# Task directions:
For each record here, output an exact copy.
Information shown below:
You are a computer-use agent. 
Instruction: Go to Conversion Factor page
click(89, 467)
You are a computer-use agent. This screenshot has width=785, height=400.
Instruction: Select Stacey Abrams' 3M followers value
End of Information shown.
# Result of the exercise:
You are a computer-use agent. 
Instruction: Go to Conversion Factor page
click(89, 467)
You are a computer-use agent. This screenshot has width=785, height=400.
Instruction: Select Stacey Abrams' 3M followers value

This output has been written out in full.